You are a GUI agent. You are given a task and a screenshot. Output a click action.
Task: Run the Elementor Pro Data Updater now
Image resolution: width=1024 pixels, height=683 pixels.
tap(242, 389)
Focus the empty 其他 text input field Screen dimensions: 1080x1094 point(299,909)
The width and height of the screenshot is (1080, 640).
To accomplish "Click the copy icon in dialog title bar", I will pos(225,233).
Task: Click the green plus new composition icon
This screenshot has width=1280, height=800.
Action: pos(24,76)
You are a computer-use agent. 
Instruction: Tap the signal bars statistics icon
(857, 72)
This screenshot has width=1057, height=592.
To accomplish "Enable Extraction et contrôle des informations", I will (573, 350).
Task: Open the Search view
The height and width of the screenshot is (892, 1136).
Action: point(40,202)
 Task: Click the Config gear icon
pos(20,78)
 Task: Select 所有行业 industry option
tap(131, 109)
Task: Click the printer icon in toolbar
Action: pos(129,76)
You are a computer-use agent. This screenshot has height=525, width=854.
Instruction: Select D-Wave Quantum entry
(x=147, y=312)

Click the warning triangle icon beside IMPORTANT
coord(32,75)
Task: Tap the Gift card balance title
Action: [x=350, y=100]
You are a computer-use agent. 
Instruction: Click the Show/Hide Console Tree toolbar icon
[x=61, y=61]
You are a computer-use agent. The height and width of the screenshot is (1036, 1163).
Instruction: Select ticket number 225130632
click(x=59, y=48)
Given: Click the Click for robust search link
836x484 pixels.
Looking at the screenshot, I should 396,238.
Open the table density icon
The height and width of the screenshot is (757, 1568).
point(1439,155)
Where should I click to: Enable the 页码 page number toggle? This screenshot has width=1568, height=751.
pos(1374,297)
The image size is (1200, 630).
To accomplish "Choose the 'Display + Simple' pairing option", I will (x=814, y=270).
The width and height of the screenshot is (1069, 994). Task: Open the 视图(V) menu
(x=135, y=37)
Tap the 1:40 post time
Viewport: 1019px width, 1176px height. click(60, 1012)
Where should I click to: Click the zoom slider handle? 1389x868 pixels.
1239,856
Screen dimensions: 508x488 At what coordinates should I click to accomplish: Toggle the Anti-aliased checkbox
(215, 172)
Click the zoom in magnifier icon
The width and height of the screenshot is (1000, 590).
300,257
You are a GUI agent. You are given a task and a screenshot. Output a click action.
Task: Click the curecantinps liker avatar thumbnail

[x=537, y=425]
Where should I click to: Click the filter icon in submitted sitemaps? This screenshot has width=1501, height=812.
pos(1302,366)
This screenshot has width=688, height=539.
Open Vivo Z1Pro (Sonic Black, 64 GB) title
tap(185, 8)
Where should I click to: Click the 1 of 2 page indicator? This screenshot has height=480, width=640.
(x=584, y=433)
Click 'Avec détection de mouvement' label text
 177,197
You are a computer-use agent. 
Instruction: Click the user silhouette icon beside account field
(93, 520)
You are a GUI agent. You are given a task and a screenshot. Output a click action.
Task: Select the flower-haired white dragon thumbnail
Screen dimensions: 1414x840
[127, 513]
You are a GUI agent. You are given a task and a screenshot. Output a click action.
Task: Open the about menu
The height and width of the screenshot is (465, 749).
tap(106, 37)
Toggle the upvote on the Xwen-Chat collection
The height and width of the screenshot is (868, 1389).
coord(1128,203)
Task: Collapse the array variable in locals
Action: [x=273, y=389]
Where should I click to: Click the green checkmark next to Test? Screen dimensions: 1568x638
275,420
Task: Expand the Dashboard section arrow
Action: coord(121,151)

_Activity_
What the task asks for is a word-for-word repeat of the lines above, from the first through the one containing "Task: Click the green".

_Exercise solution_
You are a GUI agent. You are given a task and a screenshot. Output a click action.
Task: Run the Elementor Pro Data Updater now
Image resolution: width=1024 pixels, height=683 pixels.
tap(242, 389)
Focus the empty 其他 text input field Screen dimensions: 1080x1094 point(299,909)
The width and height of the screenshot is (1080, 640).
To accomplish "Click the copy icon in dialog title bar", I will pos(225,233).
Task: Click the green plus new composition icon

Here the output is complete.